Worsdale is keen for Vaga to make this transition from ACE-supported association to genuine membership body.

“Now is the time that we really need a Vaga. We need its importance to be understood and we need to see Vaga making an impact on behalf of its members and the wider arts.”

Having an impact on the wider arts sector is something that Worsdale is hoping to see the Baltic do as well. One of the gallery’s roles is to coordinate Turning Point, a national consortium based on regional networks of artists, arts professionals and arts organisations in England that are looking at ways to strengthen the visual arts.

Turning Point was initiated by the arts council, but responsibility for its development has been passed on to the sector.

Its early days for this new arrangement and, like Vaga, Turning Point’s precise future role is unclear. But overall, despite the cuts that visual arts organisations are having to make, Worsdale is confident that the sector is resourceful enough to move forward.

“We are a resilient sector and have never been one that has had lots of resources anyway, so even in an organisation as large as Baltic we are always looking at ways of getting the absolute best outcome for our investments and to be as efficient as possible,” Worsdale says.

“I think that it is a defining characteristic of the visual arts.”

Baltic at a glance

The Baltic opened in July 2002 and its inaugural exhibition, B.OPEN, featured work by Chris Burden, Carsten Holler, Julian Opie, Jaume Plensa and Jane & Louise Wilson.

Plans for the gallery began in 1991 when Northern Arts announced an ambition to achieve “major new capital facilities for the contemporary visual arts in central Tyneside”.

Work started on Baltic in 1998 and the architect was Ellis Williams Architects. Major funders included the National Lottery through Arts Council England, Gateshead Council, Northern Rock Foundation, the European Regional Development Fund and One NorthEast.

Baltic has hosted more than 40 exhibitions and welcomed nearly four million visitors since opening. Godfrey Worsdale is its fourth director after Peter Doroshenko, Stephen Snoddy and the original director, Sune Nordgren.

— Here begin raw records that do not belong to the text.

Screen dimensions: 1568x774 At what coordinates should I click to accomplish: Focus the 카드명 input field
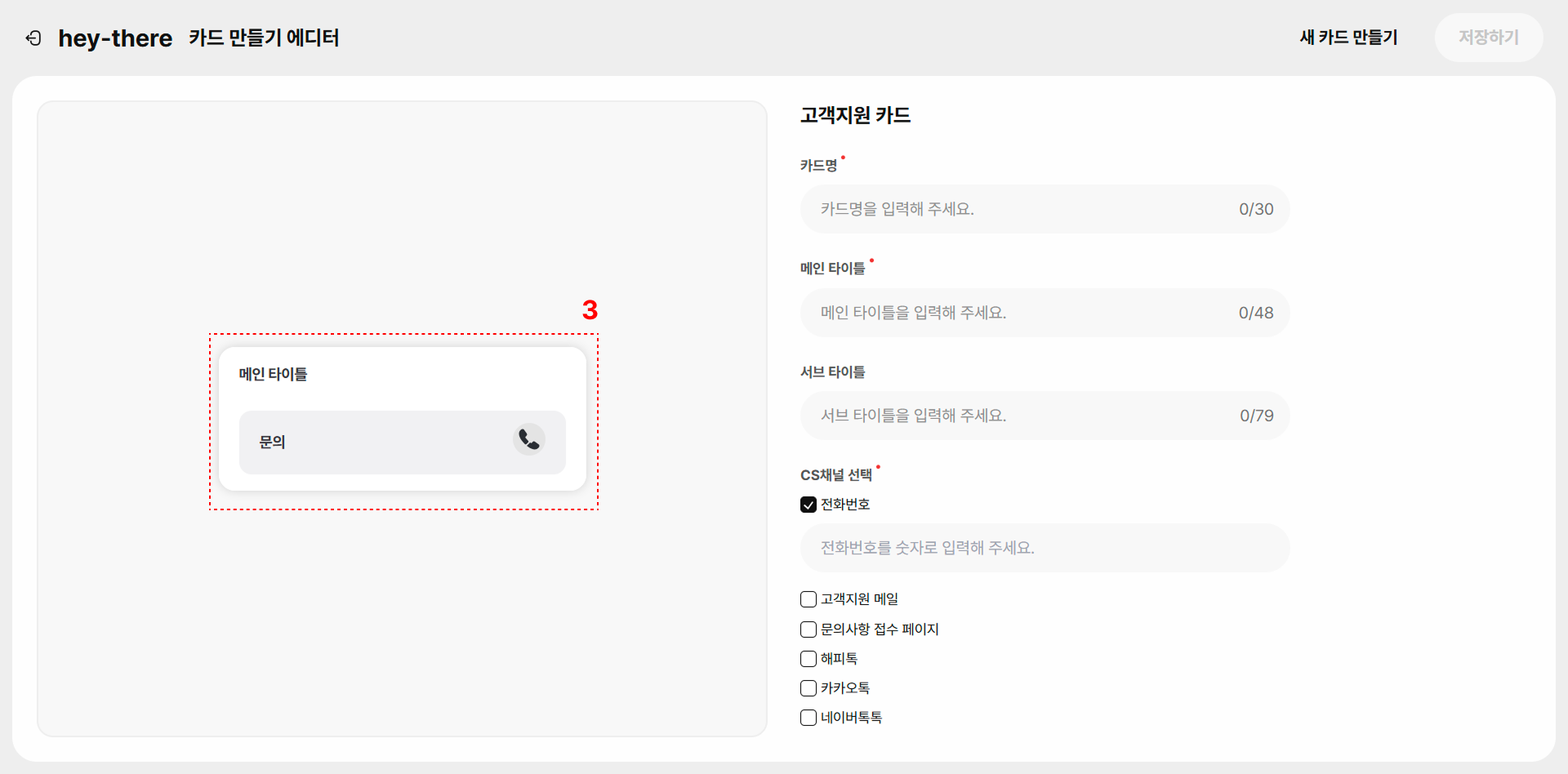[x=1045, y=209]
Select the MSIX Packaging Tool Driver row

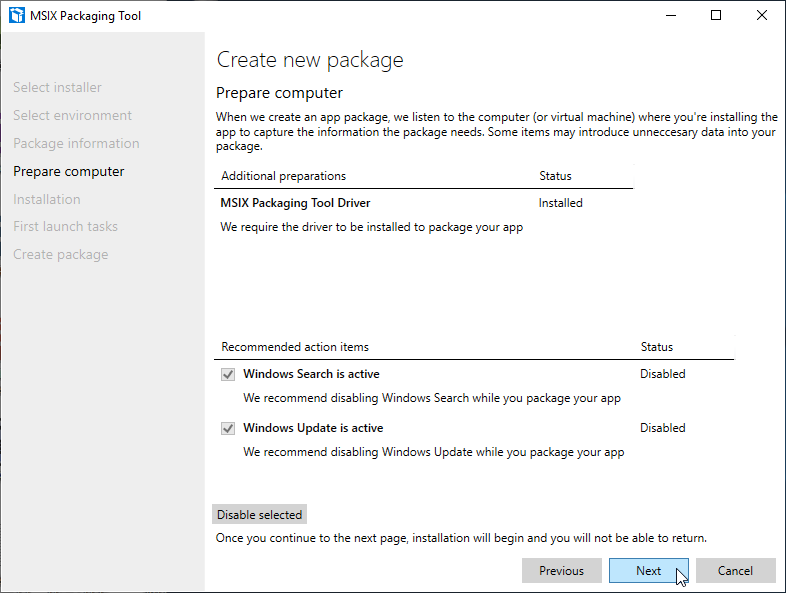pyautogui.click(x=295, y=203)
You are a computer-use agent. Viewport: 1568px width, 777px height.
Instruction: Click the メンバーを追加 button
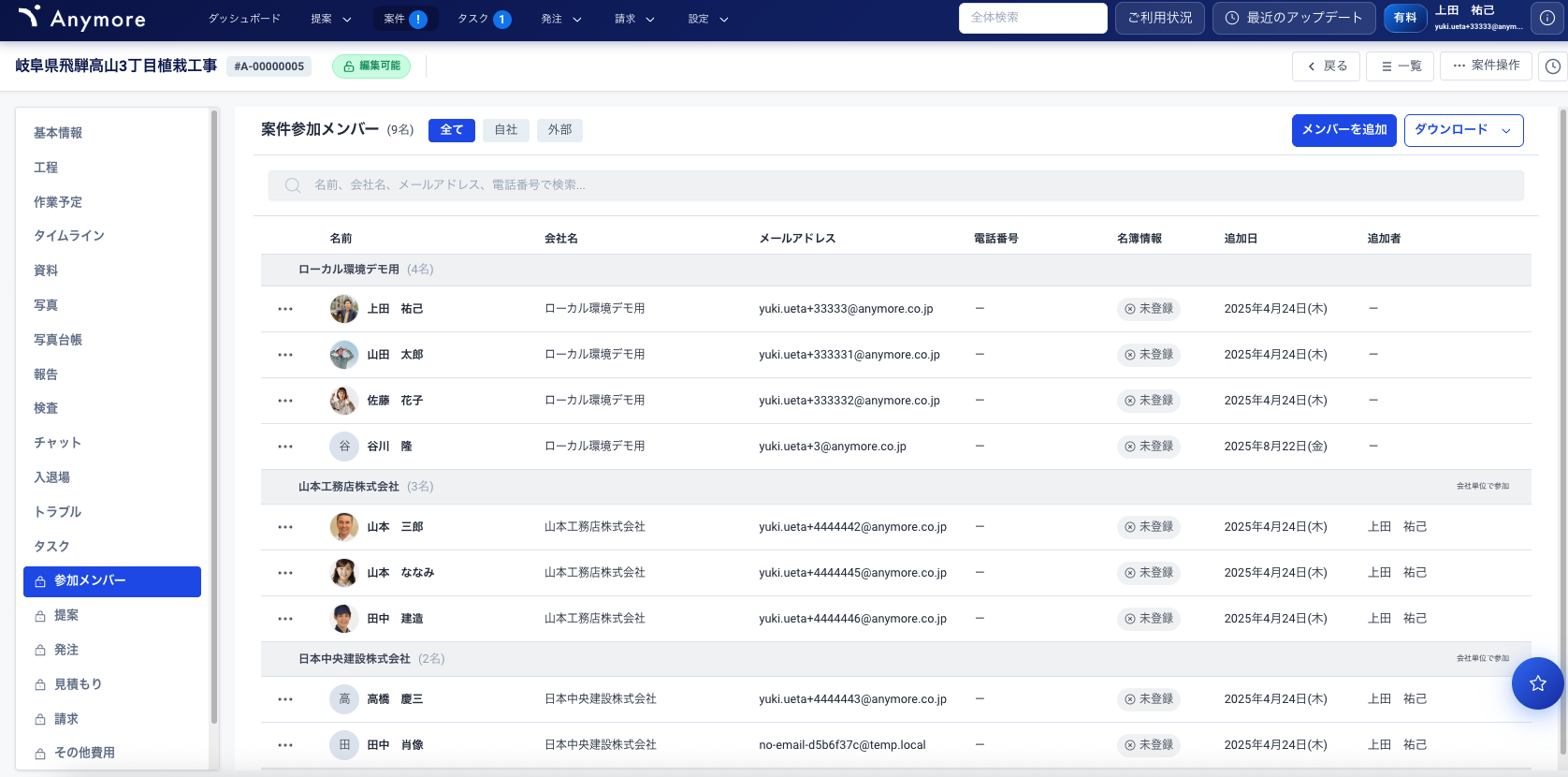pos(1343,130)
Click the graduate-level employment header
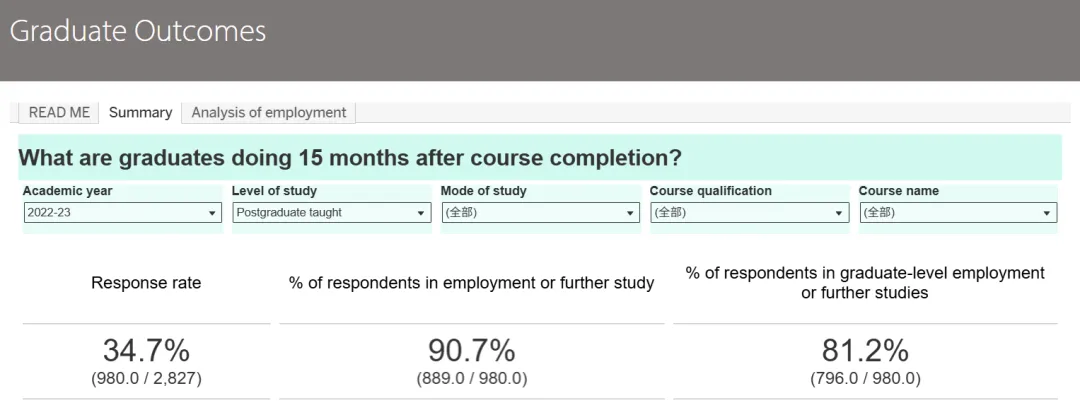 [x=865, y=283]
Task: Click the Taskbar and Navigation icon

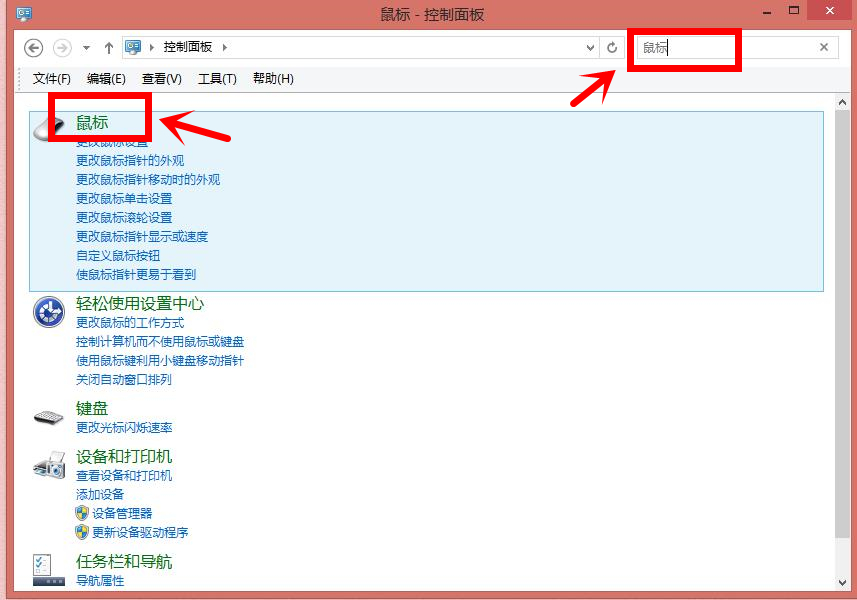Action: (48, 569)
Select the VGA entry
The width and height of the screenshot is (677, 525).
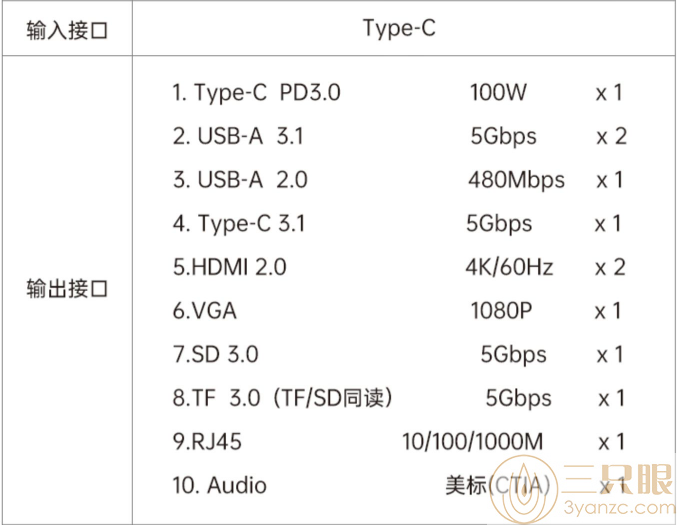click(205, 311)
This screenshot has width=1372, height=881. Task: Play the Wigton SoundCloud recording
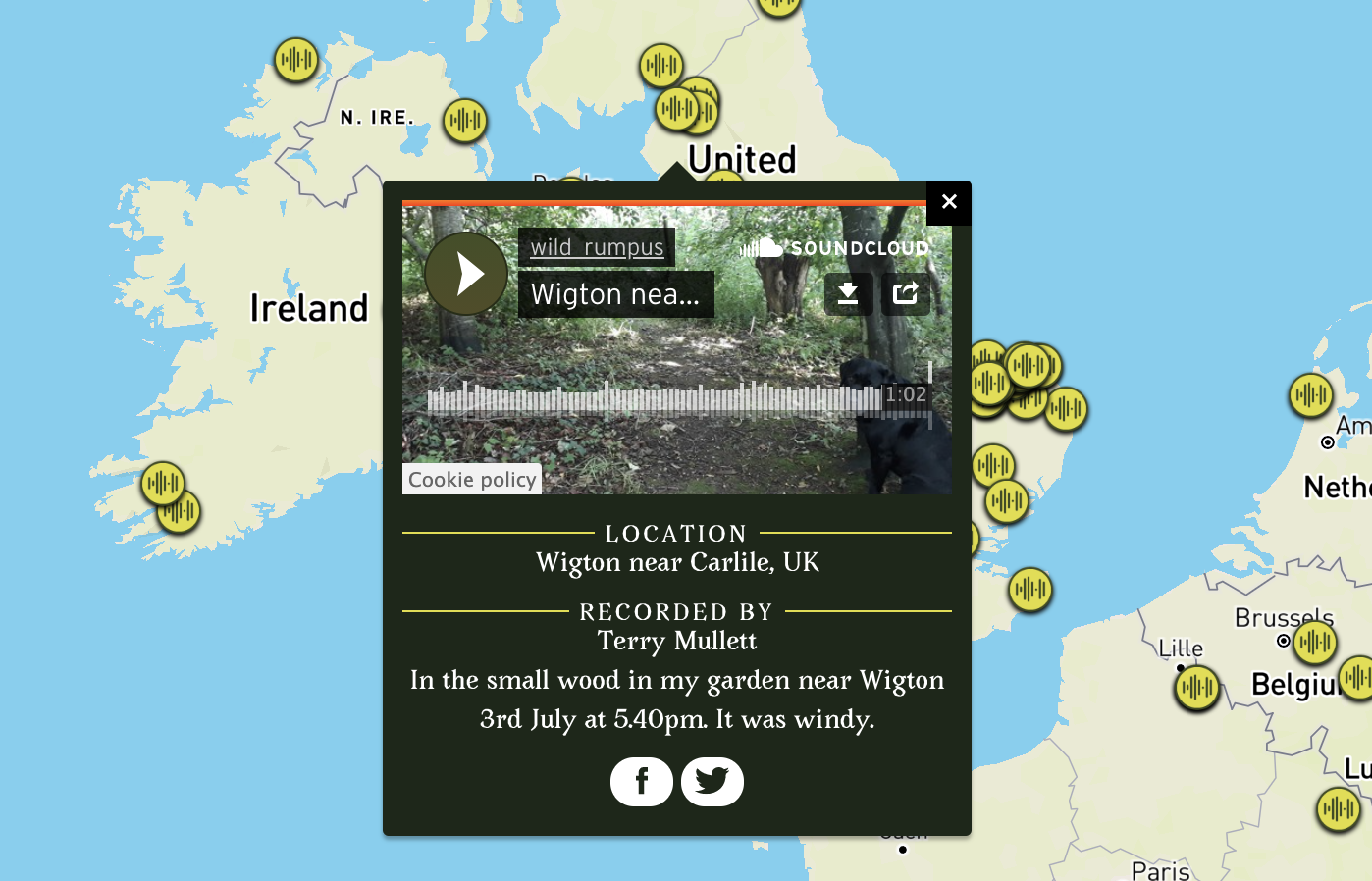466,274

Baltic received £2,813,486 in 2011-12 from Arts Council England in the last year under the Regularly Funded Organisations scheme. Under ACE’s new national portfolio system the gallery will receive £2,963,000 in 2012-13, £3,034,112 in 2013-14 and £3,112,999 in 2014-15.

Godfrey Worsdale at a glance

Godfrey Worsdale started his career in the early 1990s at the British Museum, working in the department of prints and drawings. At the same time he established Cultural Instructions, an independent gallery for contemporary art in London.

He moved to Southampton City Art Gallery as a curator in 1995 and became its director within three years. From there he moved to the north east to set up the £14.2m Middlesbrough Institute of Modern Art, which opened in 2007.

Worsdale co-curated Mima’s debut exhibition, Draw, which featured drawings by artists such as Pablo Picasso, Jackson Pollock and Andy Warhol exhibited in relation to works by contemporary artists including Damien Hirst, and Gavin Turk.

Worsdale joined the judging panel of the Zoo Art Fair in 2007 and the Paul Hamlyn Awards in 2008. He is the chairman of the Visual Arts and Galleries Association.

He joined Baltic as its director in November 2008. He is a judge of this year’s Turner  Prize, which Baltic is hosting.